Sejak tahun 1995-an, kasus OSPEK mulai banyak muncul di media public seiring dengan banyaknya korban yang terus berjatuhan. Lalu OSPEKpun berganti-ganti baju untuk memperhalus dan memulihkan citranya sebagai ajang penggojlokan. Ditinjau dari berbagai segi tak banyak manfaat yang dapat diambil dari sebuah rutinitas tiap tahun ini. Dari segi ekonomi, pembuatan atribut OSPEK hanya sebuah kesia-siaan karena setelah OSPEK atribut-atribut itu tidak akan terpakai lagi. Dari segi psikologi, untuk mendisiplinkan mahasiswa dalam waktu singkat dan dalam tekanan adalah sebuah tindakan yang tidak efektif. Menurut Thorndike, seorang ahli pembelajaran psikologi hukuman tidak efektif untuk meniadakan suatu perilaku tertentu. Begitu halnya dengan hukuman dan sanksi pada OSPEK tidak akan efektif membuat mahasiswa untuk menghilangkan perilaku-perilaku buruknya. Dari segi sosial, OSPEK dinilai mampu mengakrabkan mahasiswa dengan lingkungan kampus, namun proses keakraban pada mahasiswa akan terjadi dengan sendirinya ketika mahasiswa mulai beraktifitas dalam kampus.

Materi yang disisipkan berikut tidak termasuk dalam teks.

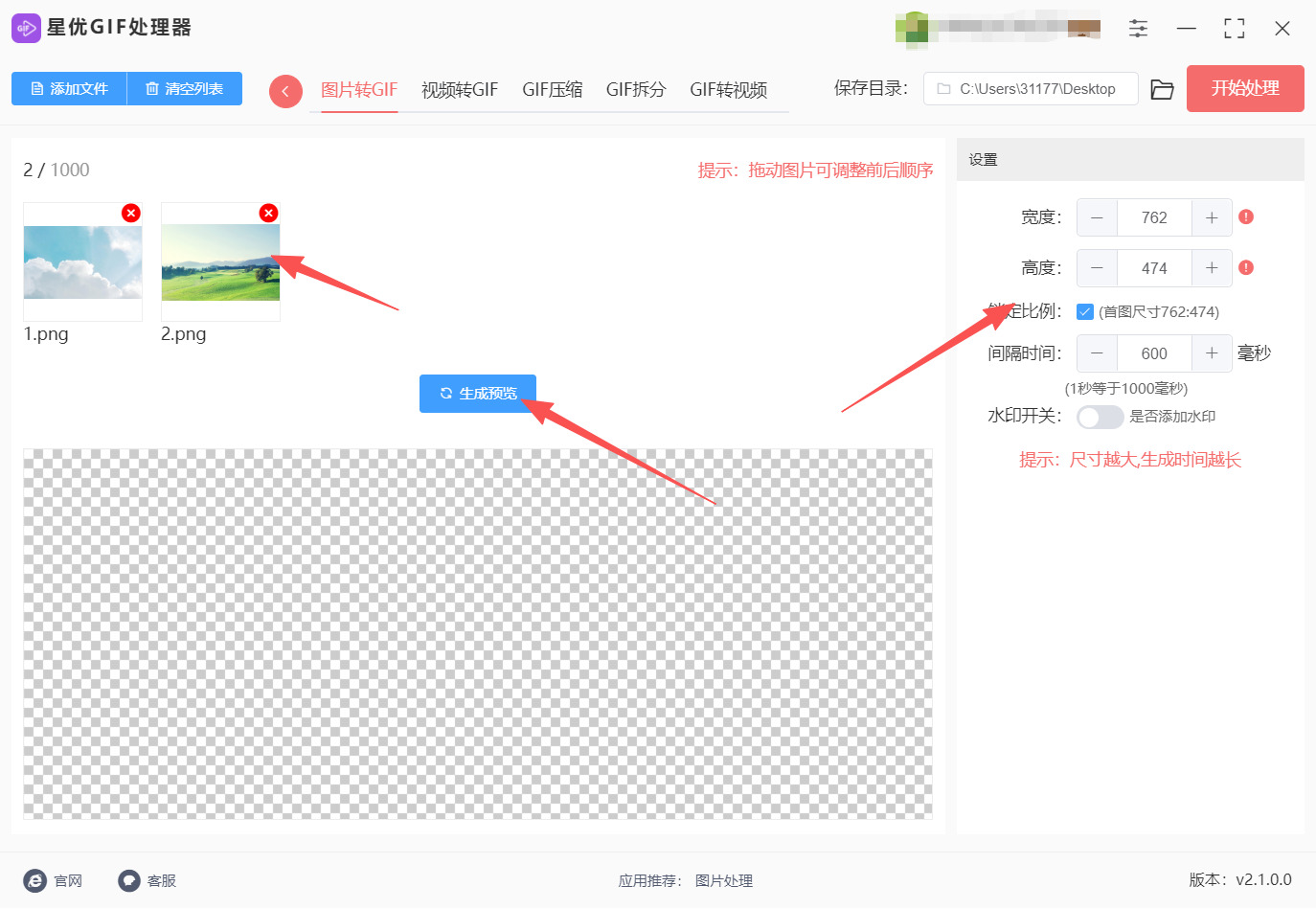Viewport: 1316px width, 909px height.
Task: Click the 官网 globe icon in the footer
Action: [x=35, y=880]

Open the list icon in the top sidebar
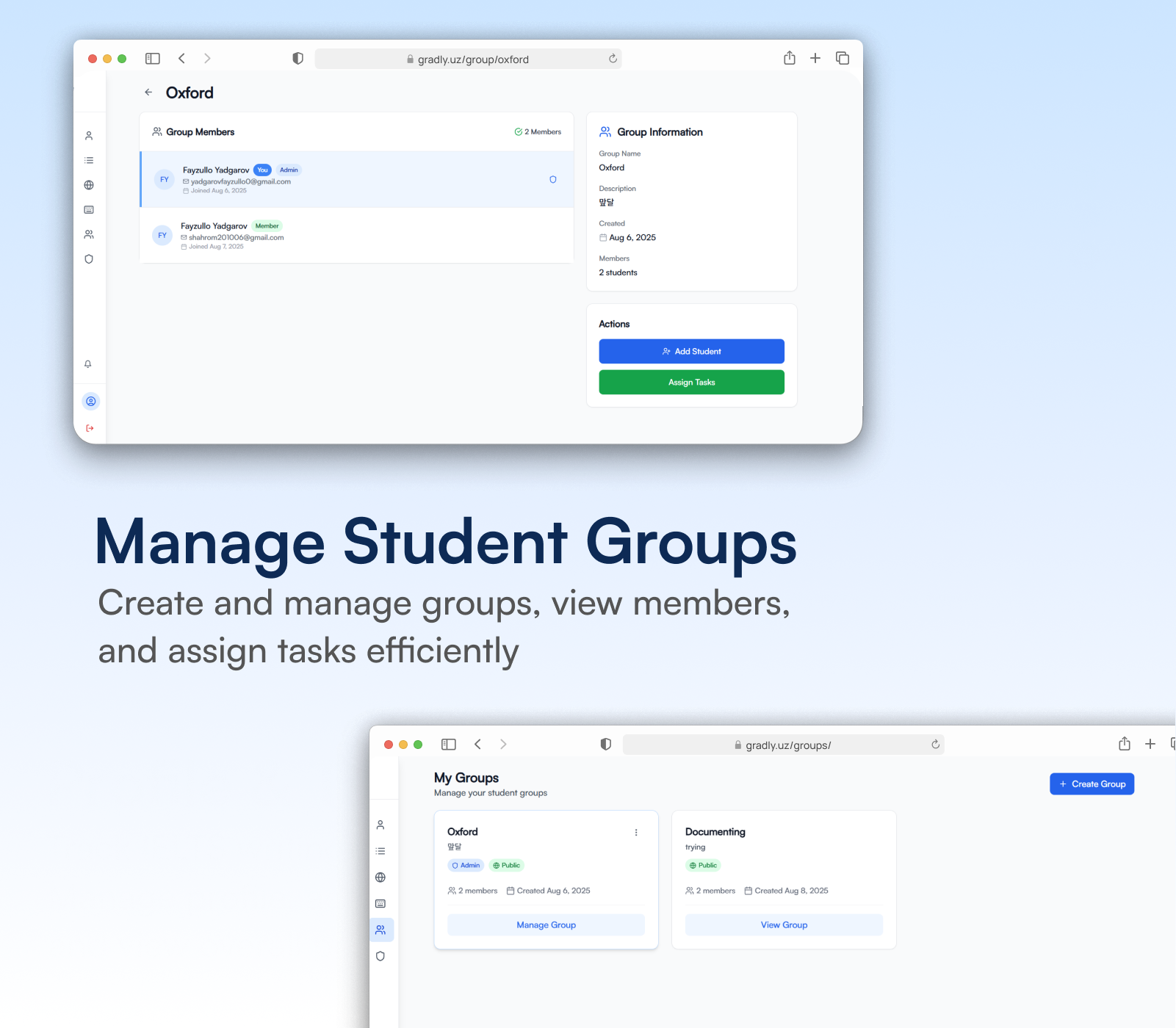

Namun di balik berbagai segi negatif itu ternyata OSPEK juga mempunyai segi positif. Mahasiswa yang melakukan OSPEK akan menjadi lebih solid karena merasakan bagaimana pahit-getirnya OSPEK itu sendiri. Hubungan mereka akan menjadi sebuah kebersamaan yang menjadi modal sebuah kampus. Namun terlepas dari berbagai segi positif dan negatif ospek, sebagai seseorang yang telah mersakan pahit-getirnya OSPEK, OSPEK adalah sebuah kegiatan yang paling menyebalkan, berangkat pagi-pagi supaya tidak terlambat, memakai pakaian atribut warna-warni juga harus mendengar ocehan senior-senior yang seolah tak sampai pada kata usai. Namun, ada sebuah keyakinan kalau kegiatan ini akan menyenangkan bila dikemas dengan apik. Tanpa atribut, tanpa bentakan dan tanpa hukuman.
Atribut bisa diganti dengan sesuatu yang lebih berguna, yang tidak selesai digunakan kemudian dibuang. Misalnya penggunaan topi yang harganya kurang dari 10.000. Setelah OSPEK, topi-topi tersebut dikumpulkan dan diberikan kepada anak-anak jalanan. Rasanya itu lebih baik dari pada pembuatan atribut berharga sama atau lebih dari itu yang tidak bermanfaat lagi setelah OSPEK usai. Selain itu, hal itu juga merupakan wujud sebuah kepedulian mahasiswa terhadap lingkungannya. Karena diharapkan sebagai mahasiswa tidak hanya memiliki pikiran intelektual yang luas tetapi juga jiwa sosial yang tinggi.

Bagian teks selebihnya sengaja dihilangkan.